On pouvait redouter que Skyscraper ne soit qu’un one shot sans lendemain. Crainte non justifiée car la suite de leur travail n’a fait qu’amplifier la chaleur de notre affection à leur égard. Elusive Youth il y a quatre mois, plus rythmé et euphorique, constituait un single magnifique. Et maintenant on découvre Sky Swimming et ses 12 chansons qui vont vite devenir nos meilleures amies du moment.

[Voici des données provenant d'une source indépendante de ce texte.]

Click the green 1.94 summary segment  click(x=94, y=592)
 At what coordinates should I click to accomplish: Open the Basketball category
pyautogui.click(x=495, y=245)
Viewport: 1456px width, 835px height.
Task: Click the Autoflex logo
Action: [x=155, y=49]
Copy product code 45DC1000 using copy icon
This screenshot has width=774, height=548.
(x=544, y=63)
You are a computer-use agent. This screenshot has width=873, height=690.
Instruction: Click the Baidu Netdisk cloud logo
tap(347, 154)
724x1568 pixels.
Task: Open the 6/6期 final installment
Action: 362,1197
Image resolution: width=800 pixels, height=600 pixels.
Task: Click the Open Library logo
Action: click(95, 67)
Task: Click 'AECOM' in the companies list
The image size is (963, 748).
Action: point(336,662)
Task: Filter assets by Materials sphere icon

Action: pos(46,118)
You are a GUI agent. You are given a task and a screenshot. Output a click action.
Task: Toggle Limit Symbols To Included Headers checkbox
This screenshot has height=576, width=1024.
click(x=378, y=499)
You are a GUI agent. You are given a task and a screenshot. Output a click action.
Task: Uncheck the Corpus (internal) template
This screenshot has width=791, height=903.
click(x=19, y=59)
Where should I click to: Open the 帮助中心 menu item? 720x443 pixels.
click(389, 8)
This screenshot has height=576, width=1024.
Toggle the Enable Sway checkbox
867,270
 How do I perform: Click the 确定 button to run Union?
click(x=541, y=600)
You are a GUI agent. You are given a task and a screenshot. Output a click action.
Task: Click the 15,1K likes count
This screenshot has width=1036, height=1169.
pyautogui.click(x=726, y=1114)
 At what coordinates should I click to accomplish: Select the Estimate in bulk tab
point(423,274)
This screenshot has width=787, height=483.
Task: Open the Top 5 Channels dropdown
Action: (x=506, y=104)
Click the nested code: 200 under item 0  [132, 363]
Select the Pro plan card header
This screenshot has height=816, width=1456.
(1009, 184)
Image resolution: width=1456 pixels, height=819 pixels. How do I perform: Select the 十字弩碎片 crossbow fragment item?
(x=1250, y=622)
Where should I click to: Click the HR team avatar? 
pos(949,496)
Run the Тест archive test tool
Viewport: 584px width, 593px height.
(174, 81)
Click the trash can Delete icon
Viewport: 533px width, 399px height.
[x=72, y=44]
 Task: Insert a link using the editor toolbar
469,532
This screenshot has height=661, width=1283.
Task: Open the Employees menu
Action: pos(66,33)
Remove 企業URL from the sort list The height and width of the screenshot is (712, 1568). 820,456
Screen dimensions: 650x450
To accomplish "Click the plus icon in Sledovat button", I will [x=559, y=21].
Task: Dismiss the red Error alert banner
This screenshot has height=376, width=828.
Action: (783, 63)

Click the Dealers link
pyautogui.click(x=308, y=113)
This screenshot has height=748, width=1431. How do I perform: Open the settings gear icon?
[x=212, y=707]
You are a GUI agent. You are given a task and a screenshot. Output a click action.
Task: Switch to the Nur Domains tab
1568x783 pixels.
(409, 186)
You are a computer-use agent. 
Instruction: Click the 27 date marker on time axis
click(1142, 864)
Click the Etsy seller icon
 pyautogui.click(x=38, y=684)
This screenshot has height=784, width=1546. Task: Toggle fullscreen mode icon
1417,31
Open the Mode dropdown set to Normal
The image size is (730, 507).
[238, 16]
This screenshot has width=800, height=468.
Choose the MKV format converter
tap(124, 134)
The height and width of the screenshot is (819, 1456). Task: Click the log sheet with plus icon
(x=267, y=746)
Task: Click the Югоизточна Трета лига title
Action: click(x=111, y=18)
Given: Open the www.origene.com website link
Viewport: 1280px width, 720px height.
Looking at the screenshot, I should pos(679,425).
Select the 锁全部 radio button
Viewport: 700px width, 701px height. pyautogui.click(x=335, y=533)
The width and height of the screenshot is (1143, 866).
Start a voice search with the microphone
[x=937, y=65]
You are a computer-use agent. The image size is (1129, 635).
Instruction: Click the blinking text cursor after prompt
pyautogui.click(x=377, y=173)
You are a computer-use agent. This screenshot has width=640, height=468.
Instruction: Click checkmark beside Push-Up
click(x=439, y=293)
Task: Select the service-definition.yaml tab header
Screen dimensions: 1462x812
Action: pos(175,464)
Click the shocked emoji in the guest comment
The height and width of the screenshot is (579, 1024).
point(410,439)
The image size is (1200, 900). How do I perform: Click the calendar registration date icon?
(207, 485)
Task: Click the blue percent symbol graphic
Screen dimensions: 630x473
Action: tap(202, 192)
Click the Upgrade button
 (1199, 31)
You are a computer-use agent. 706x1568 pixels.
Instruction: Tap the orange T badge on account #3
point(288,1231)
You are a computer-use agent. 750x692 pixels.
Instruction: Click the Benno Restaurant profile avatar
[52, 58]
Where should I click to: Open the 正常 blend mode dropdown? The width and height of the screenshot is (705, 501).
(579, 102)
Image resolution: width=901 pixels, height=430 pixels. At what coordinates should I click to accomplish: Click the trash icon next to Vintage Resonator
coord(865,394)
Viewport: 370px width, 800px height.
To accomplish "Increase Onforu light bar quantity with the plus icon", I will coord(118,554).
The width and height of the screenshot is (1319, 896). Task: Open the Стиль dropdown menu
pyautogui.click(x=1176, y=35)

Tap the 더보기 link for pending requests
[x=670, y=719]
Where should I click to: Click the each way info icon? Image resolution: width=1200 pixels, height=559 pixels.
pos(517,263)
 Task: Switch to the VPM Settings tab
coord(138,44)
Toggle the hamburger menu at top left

Elephant parvient à combiner innovation et classicisme dans son écriture musicale. Ils puisent dans les 60’s les essences nostalgiques et le gout sucré des harmonies vocales et de la reverb qu’on entendait chez les Ronettes et les productions de Phil Spector. On discerne aussi des effluves douces et fantomatiques des 80’s comme Everything But The Girl ou Angelo Badalamenti (le soundtrack de Twin Peaks). Mais l’interprétation et la mise en son s’inscrivent bien dans l’air du temps. Duo voix féminine et claviers, effets electro judicieux et discrets, drum-machines parfois hip hop contribuent à installer Elephant dans le monde actuel à proximité de Cults par exemple, autre duo chouchou de notre boite musicale.

L’album sort dans trois jours chez Memphis Industry. Et il est même en streaming pour le découvrir en intégralité. Délicate attention.

Un disque doux et enchanteur.

Comme prévu, voici quelques lignes sur Fear Of Men, pétillante découverte venue d’outre manche.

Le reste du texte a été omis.